> **EXERCISE INSTRUCTIONS**
In the material below, find the line that contains "Barber (94, 295)" and the line that contains "Photography (382, 295)", then write out exactly those two lines and everything between them.

> **PROVIDED RECORDS**

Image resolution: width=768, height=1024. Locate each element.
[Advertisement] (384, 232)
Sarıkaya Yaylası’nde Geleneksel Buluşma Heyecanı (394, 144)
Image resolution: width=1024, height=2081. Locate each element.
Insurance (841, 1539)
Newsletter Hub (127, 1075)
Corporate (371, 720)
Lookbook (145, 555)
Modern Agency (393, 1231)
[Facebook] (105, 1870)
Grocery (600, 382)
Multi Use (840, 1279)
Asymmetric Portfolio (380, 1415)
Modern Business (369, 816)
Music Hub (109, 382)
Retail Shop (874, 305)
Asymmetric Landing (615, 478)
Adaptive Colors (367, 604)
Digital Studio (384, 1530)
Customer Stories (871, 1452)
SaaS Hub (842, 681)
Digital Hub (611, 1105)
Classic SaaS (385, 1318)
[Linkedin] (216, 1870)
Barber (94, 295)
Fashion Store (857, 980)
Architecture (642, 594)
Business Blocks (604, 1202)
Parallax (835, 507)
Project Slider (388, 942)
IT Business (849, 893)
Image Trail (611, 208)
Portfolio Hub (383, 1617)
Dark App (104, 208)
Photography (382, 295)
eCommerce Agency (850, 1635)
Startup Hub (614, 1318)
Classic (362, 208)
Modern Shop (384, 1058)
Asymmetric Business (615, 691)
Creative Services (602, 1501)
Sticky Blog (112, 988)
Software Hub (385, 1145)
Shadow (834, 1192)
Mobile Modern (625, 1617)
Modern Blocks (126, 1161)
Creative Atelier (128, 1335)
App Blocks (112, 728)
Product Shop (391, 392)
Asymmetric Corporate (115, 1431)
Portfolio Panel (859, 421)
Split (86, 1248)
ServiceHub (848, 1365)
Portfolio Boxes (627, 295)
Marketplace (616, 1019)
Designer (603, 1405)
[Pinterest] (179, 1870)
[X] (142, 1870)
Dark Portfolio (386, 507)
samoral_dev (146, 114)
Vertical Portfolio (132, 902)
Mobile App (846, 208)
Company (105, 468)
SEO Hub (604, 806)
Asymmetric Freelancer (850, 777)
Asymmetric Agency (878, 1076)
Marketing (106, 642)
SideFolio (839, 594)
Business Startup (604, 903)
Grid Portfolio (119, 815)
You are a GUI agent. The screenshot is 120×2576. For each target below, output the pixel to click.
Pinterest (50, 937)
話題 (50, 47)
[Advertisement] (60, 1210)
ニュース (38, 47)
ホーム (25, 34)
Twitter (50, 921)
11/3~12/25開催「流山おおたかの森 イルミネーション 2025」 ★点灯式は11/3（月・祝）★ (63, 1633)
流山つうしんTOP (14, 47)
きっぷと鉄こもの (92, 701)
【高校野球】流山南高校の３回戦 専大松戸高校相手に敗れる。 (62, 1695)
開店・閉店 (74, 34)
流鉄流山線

> **TASK OUTPUT**
Barber (94, 295)
Fashion Store (857, 980)
Architecture (642, 594)
Business Blocks (604, 1202)
Parallax (835, 507)
Project Slider (388, 942)
IT Business (849, 893)
Image Trail (611, 208)
Portfolio Hub (383, 1617)
Dark App (104, 208)
Photography (382, 295)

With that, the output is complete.